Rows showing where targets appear
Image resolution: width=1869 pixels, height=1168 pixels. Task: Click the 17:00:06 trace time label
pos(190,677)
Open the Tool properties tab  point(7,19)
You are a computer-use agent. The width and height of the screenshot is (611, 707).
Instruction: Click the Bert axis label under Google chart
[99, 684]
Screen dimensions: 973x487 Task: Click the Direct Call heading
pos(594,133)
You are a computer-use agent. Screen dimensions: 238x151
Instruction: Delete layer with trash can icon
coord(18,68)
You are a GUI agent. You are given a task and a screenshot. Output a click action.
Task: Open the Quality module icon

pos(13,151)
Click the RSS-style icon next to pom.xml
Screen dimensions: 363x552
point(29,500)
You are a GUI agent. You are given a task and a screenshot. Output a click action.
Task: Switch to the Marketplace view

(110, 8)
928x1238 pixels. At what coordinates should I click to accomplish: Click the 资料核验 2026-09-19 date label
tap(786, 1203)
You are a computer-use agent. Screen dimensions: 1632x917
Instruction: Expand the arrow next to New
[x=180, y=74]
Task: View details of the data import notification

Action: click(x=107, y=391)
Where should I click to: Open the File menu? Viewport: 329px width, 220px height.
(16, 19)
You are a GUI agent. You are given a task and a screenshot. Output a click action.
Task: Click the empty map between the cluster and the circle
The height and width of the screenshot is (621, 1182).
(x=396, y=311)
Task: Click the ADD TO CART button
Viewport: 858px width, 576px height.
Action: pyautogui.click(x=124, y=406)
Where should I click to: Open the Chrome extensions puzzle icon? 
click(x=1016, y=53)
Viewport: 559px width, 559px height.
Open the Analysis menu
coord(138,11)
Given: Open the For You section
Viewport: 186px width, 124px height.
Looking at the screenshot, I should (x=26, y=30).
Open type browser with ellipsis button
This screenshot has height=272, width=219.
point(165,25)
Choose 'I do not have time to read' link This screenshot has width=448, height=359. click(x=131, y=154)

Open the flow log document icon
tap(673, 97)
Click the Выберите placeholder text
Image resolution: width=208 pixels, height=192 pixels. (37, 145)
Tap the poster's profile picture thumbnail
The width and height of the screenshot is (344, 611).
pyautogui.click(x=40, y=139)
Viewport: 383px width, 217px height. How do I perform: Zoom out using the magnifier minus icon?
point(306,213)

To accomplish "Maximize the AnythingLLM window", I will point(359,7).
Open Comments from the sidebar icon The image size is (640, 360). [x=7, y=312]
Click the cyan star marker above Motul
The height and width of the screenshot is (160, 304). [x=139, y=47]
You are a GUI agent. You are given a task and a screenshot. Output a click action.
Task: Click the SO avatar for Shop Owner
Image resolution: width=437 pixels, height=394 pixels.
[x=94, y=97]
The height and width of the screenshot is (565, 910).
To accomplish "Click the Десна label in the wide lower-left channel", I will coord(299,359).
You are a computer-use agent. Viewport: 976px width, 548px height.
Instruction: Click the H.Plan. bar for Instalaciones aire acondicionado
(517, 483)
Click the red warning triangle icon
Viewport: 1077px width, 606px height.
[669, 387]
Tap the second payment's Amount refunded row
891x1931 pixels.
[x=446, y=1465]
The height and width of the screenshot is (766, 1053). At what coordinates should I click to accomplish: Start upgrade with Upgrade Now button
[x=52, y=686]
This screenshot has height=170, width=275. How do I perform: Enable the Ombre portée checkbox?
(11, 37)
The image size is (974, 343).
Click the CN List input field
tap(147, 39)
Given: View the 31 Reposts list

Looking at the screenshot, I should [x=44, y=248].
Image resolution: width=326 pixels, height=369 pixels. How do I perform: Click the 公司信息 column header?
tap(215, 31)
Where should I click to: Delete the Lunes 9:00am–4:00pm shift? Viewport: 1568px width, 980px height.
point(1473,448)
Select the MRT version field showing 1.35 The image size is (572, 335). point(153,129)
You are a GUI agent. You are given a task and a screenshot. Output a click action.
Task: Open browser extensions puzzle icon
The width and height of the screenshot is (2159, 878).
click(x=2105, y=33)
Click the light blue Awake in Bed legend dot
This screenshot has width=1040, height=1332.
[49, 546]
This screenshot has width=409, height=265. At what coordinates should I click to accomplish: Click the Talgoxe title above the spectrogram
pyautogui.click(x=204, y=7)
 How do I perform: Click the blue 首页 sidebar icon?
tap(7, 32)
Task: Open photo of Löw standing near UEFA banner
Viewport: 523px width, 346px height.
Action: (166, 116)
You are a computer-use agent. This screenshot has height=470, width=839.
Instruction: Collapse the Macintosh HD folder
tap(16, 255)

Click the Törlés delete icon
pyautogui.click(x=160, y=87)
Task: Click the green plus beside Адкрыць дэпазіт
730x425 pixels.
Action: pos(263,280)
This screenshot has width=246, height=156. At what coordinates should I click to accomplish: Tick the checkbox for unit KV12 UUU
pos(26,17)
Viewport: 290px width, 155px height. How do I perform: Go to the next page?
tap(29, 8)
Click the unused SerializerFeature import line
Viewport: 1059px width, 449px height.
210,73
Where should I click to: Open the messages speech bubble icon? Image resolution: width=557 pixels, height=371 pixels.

» **Exercise task**
Render the lines of every row above as a JSON list of strings, with one string per line and no blank lines.

» **Solution to this task**
[
  "Image resolution: width=1869 pixels, height=1168 pixels. Task: Click the 17:00:06 trace time label",
  "pos(190,677)",
  "Open the Tool properties tab  point(7,19)",
  "You are a computer-use agent. The width and height of the screenshot is (611, 707).",
  "Instruction: Click the Bert axis label under Google chart",
  "[99, 684]",
  "Screen dimensions: 973x487 Task: Click the Direct Call heading",
  "pos(594,133)",
  "You are a computer-use agent. Screen dimensions: 238x151",
  "Instruction: Delete layer with trash can icon",
  "coord(18,68)",
  "You are a GUI agent. You are given a task and a screenshot. Output a click action.",
  "Task: Open the Quality module icon",
  "pos(13,151)",
  "Click the RSS-style icon next to pom.xml",
  "Screen dimensions: 363x552",
  "point(29,500)",
  "You are a GUI agent. You are given a task and a screenshot. Output a click action.",
  "Task: Switch to the Marketplace view",
  "(110, 8)",
  "928x1238 pixels. At what coordinates should I click to accomplish: Click the 资料核验 2026-09-19 date label",
  "tap(786, 1203)",
  "You are a computer-use agent. Screen dimensions: 1632x917",
  "Instruction: Expand the arrow next to New",
  "[x=180, y=74]",
  "Task: View details of the data import notification",
  "Action: click(x=107, y=391)",
  "Where should I click to: Open the File menu? Viewport: 329px width, 220px height.",
  "(16, 19)",
  "You are a GUI agent. You are given a task and a screenshot. Output a click action.",
  "Task: Click the empty map between the cluster and the circle",
  "The height and width of the screenshot is (621, 1182).",
  "(x=396, y=311)",
  "Task: Click the ADD TO CART button",
  "Viewport: 858px width, 576px height.",
  "Action: pyautogui.click(x=124, y=406)",
  "Where should I click to: Open the Chrome extensions puzzle icon? ",
  "click(x=1016, y=53)",
  "Viewport: 559px width, 559px height.",
  "Open the Analysis menu",
  "coord(138,11)",
  "Given: Open the For You section",
  "Viewport: 186px width, 124px height.",
  "Looking at the screenshot, I should (x=26, y=30).",
  "Open type browser with ellipsis button",
  "This screenshot has height=272, width=219.",
  "point(165,25)",
  "Choose 'I do not have time to read' link This screenshot has width=448, height=359. click(x=131, y=154)",
  "Open the flow log document icon",
  "tap(673, 97)",
  "Click the Выберите placeholder text",
  "Image resolution: width=208 pixels, height=192 pixels. (37, 145)",
  "Tap the poster's profile picture thumbnail",
  "The width and height of the screenshot is (344, 611).",
  "pyautogui.click(x=40, y=139)",
  "Viewport: 383px width, 217px height. How do I perform: Zoom out using the magnifier minus icon?",
  "point(306,213)",
  "To accomplish \"Maximize the AnythingLLM window\", I will point(359,7).",
  "Open Comments from the sidebar icon The image size is (640, 360). [x=7, y=312]",
  "Click the cyan star marker above Motul",
  "The height and width of the screenshot is (160, 304). [x=139, y=47]",
  "You are a GUI agent. You are given a task and a screenshot. Output a click action.",
  "Task: Click the SO avatar for Shop Owner",
  "Image resolution: width=437 pixels, height=394 pixels.",
  "[x=94, y=97]",
  "The height and width of the screenshot is (565, 910).",
  "To accomplish \"Click the Десна label in the wide lower-left channel\", I will coord(299,359).",
  "You are a computer-use agent. Viewport: 976px width, 548px height.",
  "Instruction: Click the H.Plan. bar for Instalaciones aire acondicionado",
  "(517, 483)",
  "Click the red warning triangle icon",
  "Viewport: 1077px width, 606px height.",
  "[669, 387]",
  "Tap the second payment's Amount refunded row",
  "891x1931 pixels.",
  "[x=446, y=1465]",
  "The height and width of the screenshot is (766, 1053). At what coordinates should I click to accomplish: Start upgrade with Upgrade Now button",
  "[x=52, y=686]",
  "This screenshot has height=170, width=275. How do I perform: Enable the Ombre portée checkbox?",
  "(11, 37)",
  "The image size is (974, 343).",
  "Click the CN List input field",
  "tap(147, 39)",
  "Given: View the 31 Reposts list",
  "Looking at the screenshot, I should [x=44, y=248].",
  "Image resolution: width=326 pixels, height=369 pixels. How do I perform: Click the 公司信息 column header?",
  "tap(215, 31)",
  "Where should I click to: Delete the Lunes 9:00am–4:00pm shift? Viewport: 1568px width, 980px height.",
  "point(1473,448)",
  "Select the MRT version field showing 1.35 The image size is (572, 335). point(153,129)",
  "You are a GUI agent. You are given a task and a screenshot. Output a click action.",
  "Task: Open browser extensions puzzle icon",
  "The width and height of the screenshot is (2159, 878).",
  "click(x=2105, y=33)",
  "Click the light blue Awake in Bed legend dot",
  "This screenshot has width=1040, height=1332.",
  "[49, 546]",
  "This screenshot has width=409, height=265. At what coordinates should I click to accomplish: Click the Talgoxe title above the spectrogram",
  "pyautogui.click(x=204, y=7)",
  " How do I perform: Click the blue 首页 sidebar icon?",
  "tap(7, 32)",
  "Task: Open photo of Löw standing near UEFA banner",
  "Viewport: 523px width, 346px height.",
  "Action: (166, 116)",
  "You are a computer-use agent. This screenshot has height=470, width=839.",
  "Instruction: Collapse the Macintosh HD folder",
  "tap(16, 255)",
  "Click the Törlés delete icon",
  "pyautogui.click(x=160, y=87)",
  "Task: Click the green plus beside Адкрыць дэпазіт",
  "730x425 pixels.",
  "Action: pos(263,280)",
  "This screenshot has width=246, height=156. At what coordinates should I click to accomplish: Tick the checkbox for unit KV12 UUU",
  "pos(26,17)",
  "Viewport: 290px width, 155px height. How do I perform: Go to the next page?",
  "tap(29, 8)",
  "Click the unused SerializerFeature import line",
  "Viewport: 1059px width, 449px height.",
  "210,73",
  "Where should I click to: Open the messages speech bubble icon? Image resolution: width=557 pixels, height=371 pixels."
]